Os limites da reinjeção de gás natural
Opinião
Os limites da reinjeção de gás natural
O desafio é não reinjetar o excedente, rever os planos de investimento e desenvolvimento dos campos para manter a rentabilidade também no longo prazo
Há alguns anos o debate sobre a extração de petróleo e gás no Brasil inclui a questão da reinjeção de gás natural nos campos de petróleo. No entanto, as soluções propostas passam muito mais pela via governamental do que mercadológica, o que reduz as probabilidades de solução desse aparente problema.
O gás natural tem uma parcela de reinjeção técnica nos campos de produção. Isso ocorre para permitir a separação de contaminantes sem valor comercial como o CO2, sendo a contrapartida disso uma perda da produção do metano e outras frações do gás natural produzido. No entanto, há uma parcela excedente reinjetada que promove o aumento da produtividade do campo ao permitir a extração de maiores volumes de óleo.
Só que essa decisão não visa unicamente maximizar a produção. Trata-se de uma decisão econômica. Basta pensar que nenhuma companhia assumiria esse custo somente observando a produção corrente. O custo de reinjeção é uma função crescente da separação de fluidos e há um gasto planejado para essa operação.
A decisão econômica é causada pela falta de infraestrutura e de gasodutos que permitam o perfeito escoamento de gás produzido. Isso se configuraria um problema futuro na medida em que 1) a razão óleo/gás é decrescente no tempo e 2) a proporção de percentual reinjetado é variável, dependente da quantidade de campos explorados no país.
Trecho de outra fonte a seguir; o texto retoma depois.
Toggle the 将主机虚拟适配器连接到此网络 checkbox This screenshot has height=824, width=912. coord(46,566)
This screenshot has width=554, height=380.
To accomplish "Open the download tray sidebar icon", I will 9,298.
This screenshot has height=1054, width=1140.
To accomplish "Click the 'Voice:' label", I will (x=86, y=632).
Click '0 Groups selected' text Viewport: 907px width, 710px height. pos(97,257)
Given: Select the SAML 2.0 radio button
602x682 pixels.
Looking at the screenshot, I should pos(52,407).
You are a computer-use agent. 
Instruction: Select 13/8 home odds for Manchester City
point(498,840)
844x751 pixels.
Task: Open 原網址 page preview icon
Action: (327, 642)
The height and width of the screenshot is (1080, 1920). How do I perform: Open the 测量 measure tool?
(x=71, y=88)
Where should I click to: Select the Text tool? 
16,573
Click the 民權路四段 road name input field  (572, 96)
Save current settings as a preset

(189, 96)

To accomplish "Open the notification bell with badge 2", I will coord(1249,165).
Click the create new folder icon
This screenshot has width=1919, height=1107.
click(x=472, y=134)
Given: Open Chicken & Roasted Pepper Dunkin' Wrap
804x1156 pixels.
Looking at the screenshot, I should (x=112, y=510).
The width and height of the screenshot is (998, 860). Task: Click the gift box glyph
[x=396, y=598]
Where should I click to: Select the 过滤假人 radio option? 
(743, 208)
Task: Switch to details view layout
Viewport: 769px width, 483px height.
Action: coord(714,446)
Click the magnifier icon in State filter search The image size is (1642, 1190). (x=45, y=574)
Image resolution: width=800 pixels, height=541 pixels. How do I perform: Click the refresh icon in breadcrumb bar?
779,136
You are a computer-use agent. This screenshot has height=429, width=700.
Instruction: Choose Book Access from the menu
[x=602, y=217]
Os custos futuros aumentam de tal forma que já pagariam os investimentos em infraestrutura adequada de escoamento de produção. Na prática, as companhias fazem escolhas ótimas no curto prazo (aumento da produtividade), mas subótimas no longo prazo.
Estudos técnicos apontam que a redução do gás reinjetado para os níveis estritamente necessários aumentariam a taxa interna de retorno dos campos e o valor presente líquido das companhias. O desafio é não reinjetar o excedente, rever os planos de investimento e desenvolvimento dos campos para manter a rentabilidade também no longo prazo.
Essa mudança de paradigma aumentaria a oferta de gás no país, barateando todos os insumos da cadeia, aumentaria os retornos e não seria uma medida artificial vinda do governo.
Para isso as companhias precisam investir em tecnologia nas plataformas, que permita a otimização do transporte de gás e incluir não o capex do campo, mas a receita advinda da comercialização de gás produzido em cada campo.
Uma mudança de mentalidade que teria efeitos no longo prazo, mas precisa ser discutida no presente pelo setor petroleiro nacional e conduzida por ações assertivas do governo enquanto regulador.